Brief - Please reproduce, exactly and with nothing added, the lines of the material below that run from the one containing "The height and width of the screenshot is (844, 1025)." to the end.

————————

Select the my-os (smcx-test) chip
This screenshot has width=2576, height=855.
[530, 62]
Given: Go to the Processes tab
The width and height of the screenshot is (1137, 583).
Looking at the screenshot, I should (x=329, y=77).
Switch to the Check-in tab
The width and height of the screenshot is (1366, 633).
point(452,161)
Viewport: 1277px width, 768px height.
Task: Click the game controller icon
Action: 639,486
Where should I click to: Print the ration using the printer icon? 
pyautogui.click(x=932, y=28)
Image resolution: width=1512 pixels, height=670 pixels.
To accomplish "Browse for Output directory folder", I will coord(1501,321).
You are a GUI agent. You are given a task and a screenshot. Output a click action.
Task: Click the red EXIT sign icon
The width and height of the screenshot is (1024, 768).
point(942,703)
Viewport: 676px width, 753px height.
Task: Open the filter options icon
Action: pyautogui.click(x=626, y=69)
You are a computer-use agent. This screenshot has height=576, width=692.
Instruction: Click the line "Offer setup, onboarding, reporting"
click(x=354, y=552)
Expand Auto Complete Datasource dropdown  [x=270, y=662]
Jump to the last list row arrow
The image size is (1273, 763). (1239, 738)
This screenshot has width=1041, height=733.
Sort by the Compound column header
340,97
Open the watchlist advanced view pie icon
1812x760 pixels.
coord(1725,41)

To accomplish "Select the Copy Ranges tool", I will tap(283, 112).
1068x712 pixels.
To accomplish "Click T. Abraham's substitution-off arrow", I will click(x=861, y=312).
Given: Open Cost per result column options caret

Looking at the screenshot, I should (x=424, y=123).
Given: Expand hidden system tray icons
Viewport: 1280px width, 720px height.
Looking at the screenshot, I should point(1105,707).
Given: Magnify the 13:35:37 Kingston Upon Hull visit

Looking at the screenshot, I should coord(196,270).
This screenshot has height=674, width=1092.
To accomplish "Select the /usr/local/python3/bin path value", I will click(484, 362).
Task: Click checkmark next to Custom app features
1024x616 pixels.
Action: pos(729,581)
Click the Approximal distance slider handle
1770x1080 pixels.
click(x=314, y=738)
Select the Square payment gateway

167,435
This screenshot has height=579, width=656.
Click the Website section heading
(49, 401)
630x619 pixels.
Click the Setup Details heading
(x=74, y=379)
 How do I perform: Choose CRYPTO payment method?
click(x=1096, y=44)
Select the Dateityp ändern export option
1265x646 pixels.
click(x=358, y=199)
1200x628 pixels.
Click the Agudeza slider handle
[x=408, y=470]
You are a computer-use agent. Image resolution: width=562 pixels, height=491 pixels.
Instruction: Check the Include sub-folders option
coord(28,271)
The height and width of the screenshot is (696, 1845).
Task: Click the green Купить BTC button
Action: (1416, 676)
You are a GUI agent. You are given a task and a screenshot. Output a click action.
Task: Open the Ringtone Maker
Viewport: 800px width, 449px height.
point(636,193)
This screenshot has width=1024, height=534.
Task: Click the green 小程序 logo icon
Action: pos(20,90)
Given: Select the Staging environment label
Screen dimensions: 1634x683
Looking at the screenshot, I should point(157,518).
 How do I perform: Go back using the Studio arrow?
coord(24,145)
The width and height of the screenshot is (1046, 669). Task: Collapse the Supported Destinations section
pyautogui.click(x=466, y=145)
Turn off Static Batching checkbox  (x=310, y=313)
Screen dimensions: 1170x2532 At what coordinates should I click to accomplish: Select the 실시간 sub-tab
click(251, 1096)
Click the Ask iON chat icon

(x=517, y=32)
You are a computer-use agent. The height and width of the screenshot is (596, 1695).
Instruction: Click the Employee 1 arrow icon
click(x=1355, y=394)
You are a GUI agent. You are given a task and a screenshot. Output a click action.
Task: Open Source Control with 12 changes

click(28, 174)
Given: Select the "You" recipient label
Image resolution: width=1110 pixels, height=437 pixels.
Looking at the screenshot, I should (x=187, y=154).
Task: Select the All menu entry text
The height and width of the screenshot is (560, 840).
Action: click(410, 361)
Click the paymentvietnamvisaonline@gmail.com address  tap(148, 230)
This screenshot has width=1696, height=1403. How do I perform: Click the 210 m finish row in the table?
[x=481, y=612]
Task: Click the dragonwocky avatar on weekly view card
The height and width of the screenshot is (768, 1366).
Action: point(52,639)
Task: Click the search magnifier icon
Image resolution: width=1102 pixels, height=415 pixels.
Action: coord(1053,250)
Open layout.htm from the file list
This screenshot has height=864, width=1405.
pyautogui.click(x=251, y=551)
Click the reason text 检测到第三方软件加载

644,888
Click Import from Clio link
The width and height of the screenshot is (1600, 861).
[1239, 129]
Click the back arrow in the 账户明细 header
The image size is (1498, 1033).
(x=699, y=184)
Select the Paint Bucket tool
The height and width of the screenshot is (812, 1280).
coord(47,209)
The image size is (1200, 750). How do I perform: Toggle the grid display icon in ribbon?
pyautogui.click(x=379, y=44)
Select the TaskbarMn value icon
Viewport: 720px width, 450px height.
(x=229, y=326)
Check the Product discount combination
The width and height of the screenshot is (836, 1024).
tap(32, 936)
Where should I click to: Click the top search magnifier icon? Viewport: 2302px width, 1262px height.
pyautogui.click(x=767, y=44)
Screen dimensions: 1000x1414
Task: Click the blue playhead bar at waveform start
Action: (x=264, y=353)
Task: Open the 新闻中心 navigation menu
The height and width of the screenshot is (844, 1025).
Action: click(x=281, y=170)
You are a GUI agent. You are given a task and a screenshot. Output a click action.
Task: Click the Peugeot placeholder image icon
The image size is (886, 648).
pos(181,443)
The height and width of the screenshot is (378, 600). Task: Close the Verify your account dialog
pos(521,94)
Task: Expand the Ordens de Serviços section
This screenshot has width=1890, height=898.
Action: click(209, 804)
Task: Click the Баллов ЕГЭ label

————————

Response for this exercise -
The height and width of the screenshot is (844, 1025).
Action: click(x=281, y=170)
You are a GUI agent. You are given a task and a screenshot. Output a click action.
Task: Click the Peugeot placeholder image icon
The image size is (886, 648).
pos(181,443)
The height and width of the screenshot is (378, 600). Task: Close the Verify your account dialog
pos(521,94)
Task: Expand the Ordens de Serviços section
This screenshot has width=1890, height=898.
Action: click(209, 804)
Task: Click the Баллов ЕГЭ label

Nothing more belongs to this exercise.